▸ **Extracted information**:

■ ■ ■

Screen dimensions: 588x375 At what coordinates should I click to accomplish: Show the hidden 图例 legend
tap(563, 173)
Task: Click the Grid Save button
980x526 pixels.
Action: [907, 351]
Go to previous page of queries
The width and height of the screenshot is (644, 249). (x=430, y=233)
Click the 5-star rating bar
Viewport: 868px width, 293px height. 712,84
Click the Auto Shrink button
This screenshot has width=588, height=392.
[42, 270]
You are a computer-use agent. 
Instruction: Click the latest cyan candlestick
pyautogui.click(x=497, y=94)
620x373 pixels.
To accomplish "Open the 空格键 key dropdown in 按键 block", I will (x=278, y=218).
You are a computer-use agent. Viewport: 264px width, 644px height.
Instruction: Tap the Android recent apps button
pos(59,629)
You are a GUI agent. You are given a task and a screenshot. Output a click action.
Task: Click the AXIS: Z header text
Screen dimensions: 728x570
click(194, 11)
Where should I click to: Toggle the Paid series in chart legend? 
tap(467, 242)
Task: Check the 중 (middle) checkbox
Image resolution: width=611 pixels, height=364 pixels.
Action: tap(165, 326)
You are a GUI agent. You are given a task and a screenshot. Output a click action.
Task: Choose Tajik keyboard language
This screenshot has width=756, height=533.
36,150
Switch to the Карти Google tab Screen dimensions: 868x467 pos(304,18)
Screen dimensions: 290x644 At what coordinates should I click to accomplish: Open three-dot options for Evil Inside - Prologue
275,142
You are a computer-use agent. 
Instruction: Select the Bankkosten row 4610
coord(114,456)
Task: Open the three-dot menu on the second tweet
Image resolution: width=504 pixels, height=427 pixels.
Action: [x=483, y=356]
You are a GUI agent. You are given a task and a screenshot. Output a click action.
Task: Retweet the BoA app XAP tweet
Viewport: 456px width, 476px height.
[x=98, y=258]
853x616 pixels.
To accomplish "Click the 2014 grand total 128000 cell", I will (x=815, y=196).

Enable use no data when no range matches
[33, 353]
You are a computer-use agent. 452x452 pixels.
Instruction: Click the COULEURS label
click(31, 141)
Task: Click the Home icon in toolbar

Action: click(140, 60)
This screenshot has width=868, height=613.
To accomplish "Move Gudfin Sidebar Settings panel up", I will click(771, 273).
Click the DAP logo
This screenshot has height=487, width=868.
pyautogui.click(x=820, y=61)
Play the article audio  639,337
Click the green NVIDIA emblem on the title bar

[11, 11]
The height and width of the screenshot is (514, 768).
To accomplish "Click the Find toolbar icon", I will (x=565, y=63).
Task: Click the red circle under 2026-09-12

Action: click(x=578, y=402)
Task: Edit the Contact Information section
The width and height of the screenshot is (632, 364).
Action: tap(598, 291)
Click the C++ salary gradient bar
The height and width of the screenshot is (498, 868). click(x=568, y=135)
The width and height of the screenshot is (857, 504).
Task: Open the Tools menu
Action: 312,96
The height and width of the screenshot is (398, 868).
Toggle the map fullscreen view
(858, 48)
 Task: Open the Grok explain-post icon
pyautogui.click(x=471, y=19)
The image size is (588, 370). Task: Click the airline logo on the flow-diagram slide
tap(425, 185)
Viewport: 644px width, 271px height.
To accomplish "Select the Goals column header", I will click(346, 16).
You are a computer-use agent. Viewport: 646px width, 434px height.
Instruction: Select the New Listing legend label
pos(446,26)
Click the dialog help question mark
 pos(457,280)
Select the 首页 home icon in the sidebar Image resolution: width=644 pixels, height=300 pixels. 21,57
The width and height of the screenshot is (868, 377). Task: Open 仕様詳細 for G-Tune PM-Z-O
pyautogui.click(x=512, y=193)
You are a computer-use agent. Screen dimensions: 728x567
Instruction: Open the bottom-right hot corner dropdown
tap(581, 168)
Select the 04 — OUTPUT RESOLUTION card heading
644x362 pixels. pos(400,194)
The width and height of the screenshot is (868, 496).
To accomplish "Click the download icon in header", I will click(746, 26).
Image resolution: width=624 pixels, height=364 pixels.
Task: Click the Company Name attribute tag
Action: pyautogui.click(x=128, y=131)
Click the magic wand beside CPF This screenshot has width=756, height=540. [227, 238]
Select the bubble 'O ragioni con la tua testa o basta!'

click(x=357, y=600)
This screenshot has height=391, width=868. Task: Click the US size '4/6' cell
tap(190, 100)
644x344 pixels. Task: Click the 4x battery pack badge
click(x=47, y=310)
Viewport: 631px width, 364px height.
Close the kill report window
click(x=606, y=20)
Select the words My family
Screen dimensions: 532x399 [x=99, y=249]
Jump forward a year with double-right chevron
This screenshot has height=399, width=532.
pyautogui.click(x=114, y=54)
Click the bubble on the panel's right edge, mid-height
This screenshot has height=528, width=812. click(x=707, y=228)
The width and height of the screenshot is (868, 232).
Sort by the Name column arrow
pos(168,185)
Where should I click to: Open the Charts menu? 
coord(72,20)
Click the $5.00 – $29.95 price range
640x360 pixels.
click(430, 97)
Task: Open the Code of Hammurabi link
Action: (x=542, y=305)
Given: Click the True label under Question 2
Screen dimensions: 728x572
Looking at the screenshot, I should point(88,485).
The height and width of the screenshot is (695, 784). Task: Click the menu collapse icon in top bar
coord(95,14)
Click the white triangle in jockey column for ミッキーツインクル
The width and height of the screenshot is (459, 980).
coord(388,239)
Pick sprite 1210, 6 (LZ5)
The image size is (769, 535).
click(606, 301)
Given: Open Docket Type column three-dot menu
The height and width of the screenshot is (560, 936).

■ ■ ■

▸ **Your goal**: What you give back should be the full listing, copied exactly.

▸ **The answer**:
Screen dimensions: 588x375 At what coordinates should I click to accomplish: Show the hidden 图例 legend
tap(563, 173)
Task: Click the Grid Save button
980x526 pixels.
Action: [907, 351]
Go to previous page of queries
The width and height of the screenshot is (644, 249). (x=430, y=233)
Click the 5-star rating bar
Viewport: 868px width, 293px height. 712,84
Click the Auto Shrink button
This screenshot has width=588, height=392.
[42, 270]
You are a computer-use agent. 
Instruction: Click the latest cyan candlestick
pyautogui.click(x=497, y=94)
620x373 pixels.
To accomplish "Open the 空格键 key dropdown in 按键 block", I will (x=278, y=218).
You are a computer-use agent. Viewport: 264px width, 644px height.
Instruction: Tap the Android recent apps button
pos(59,629)
You are a GUI agent. You are given a task and a screenshot. Output a click action.
Task: Click the AXIS: Z header text
Screen dimensions: 728x570
click(194, 11)
Where should I click to: Toggle the Paid series in chart legend? 
tap(467, 242)
Task: Check the 중 (middle) checkbox
Image resolution: width=611 pixels, height=364 pixels.
Action: tap(165, 326)
You are a GUI agent. You are given a task and a screenshot. Output a click action.
Task: Choose Tajik keyboard language
This screenshot has width=756, height=533.
36,150
Switch to the Карти Google tab Screen dimensions: 868x467 pos(304,18)
Screen dimensions: 290x644 At what coordinates should I click to accomplish: Open three-dot options for Evil Inside - Prologue
275,142
You are a computer-use agent. 
Instruction: Select the Bankkosten row 4610
coord(114,456)
Task: Open the three-dot menu on the second tweet
Image resolution: width=504 pixels, height=427 pixels.
Action: [x=483, y=356]
You are a GUI agent. You are given a task and a screenshot. Output a click action.
Task: Retweet the BoA app XAP tweet
Viewport: 456px width, 476px height.
[x=98, y=258]
853x616 pixels.
To accomplish "Click the 2014 grand total 128000 cell", I will (x=815, y=196).

Enable use no data when no range matches
[33, 353]
You are a computer-use agent. 452x452 pixels.
Instruction: Click the COULEURS label
click(31, 141)
Task: Click the Home icon in toolbar

Action: click(140, 60)
This screenshot has width=868, height=613.
To accomplish "Move Gudfin Sidebar Settings panel up", I will click(771, 273).
Click the DAP logo
This screenshot has height=487, width=868.
pyautogui.click(x=820, y=61)
Play the article audio  639,337
Click the green NVIDIA emblem on the title bar

[11, 11]
The height and width of the screenshot is (514, 768).
To accomplish "Click the Find toolbar icon", I will (x=565, y=63).
Task: Click the red circle under 2026-09-12

Action: click(x=578, y=402)
Task: Edit the Contact Information section
The width and height of the screenshot is (632, 364).
Action: tap(598, 291)
Click the C++ salary gradient bar
The height and width of the screenshot is (498, 868). click(x=568, y=135)
The width and height of the screenshot is (857, 504).
Task: Open the Tools menu
Action: 312,96
The height and width of the screenshot is (398, 868).
Toggle the map fullscreen view
(858, 48)
 Task: Open the Grok explain-post icon
pyautogui.click(x=471, y=19)
The image size is (588, 370). Task: Click the airline logo on the flow-diagram slide
tap(425, 185)
Viewport: 644px width, 271px height.
To accomplish "Select the Goals column header", I will click(346, 16).
You are a computer-use agent. Viewport: 646px width, 434px height.
Instruction: Select the New Listing legend label
pos(446,26)
Click the dialog help question mark
 pos(457,280)
Select the 首页 home icon in the sidebar Image resolution: width=644 pixels, height=300 pixels. 21,57
The width and height of the screenshot is (868, 377). Task: Open 仕様詳細 for G-Tune PM-Z-O
pyautogui.click(x=512, y=193)
You are a computer-use agent. Screen dimensions: 728x567
Instruction: Open the bottom-right hot corner dropdown
tap(581, 168)
Select the 04 — OUTPUT RESOLUTION card heading
644x362 pixels. pos(400,194)
The width and height of the screenshot is (868, 496).
To accomplish "Click the download icon in header", I will click(746, 26).
Image resolution: width=624 pixels, height=364 pixels.
Task: Click the Company Name attribute tag
Action: pyautogui.click(x=128, y=131)
Click the magic wand beside CPF This screenshot has width=756, height=540. [227, 238]
Select the bubble 'O ragioni con la tua testa o basta!'

click(x=357, y=600)
This screenshot has height=391, width=868. Task: Click the US size '4/6' cell
tap(190, 100)
644x344 pixels. Task: Click the 4x battery pack badge
click(x=47, y=310)
Viewport: 631px width, 364px height.
Close the kill report window
click(x=606, y=20)
Select the words My family
Screen dimensions: 532x399 [x=99, y=249]
Jump forward a year with double-right chevron
This screenshot has height=399, width=532.
pyautogui.click(x=114, y=54)
Click the bubble on the panel's right edge, mid-height
This screenshot has height=528, width=812. click(x=707, y=228)
The width and height of the screenshot is (868, 232).
Sort by the Name column arrow
pos(168,185)
Where should I click to: Open the Charts menu? 
coord(72,20)
Click the $5.00 – $29.95 price range
640x360 pixels.
click(430, 97)
Task: Open the Code of Hammurabi link
Action: (x=542, y=305)
Given: Click the True label under Question 2
Screen dimensions: 728x572
Looking at the screenshot, I should point(88,485).
The height and width of the screenshot is (695, 784). Task: Click the menu collapse icon in top bar
coord(95,14)
Click the white triangle in jockey column for ミッキーツインクル
The width and height of the screenshot is (459, 980).
coord(388,239)
Pick sprite 1210, 6 (LZ5)
The image size is (769, 535).
click(606, 301)
Given: Open Docket Type column three-dot menu
The height and width of the screenshot is (560, 936).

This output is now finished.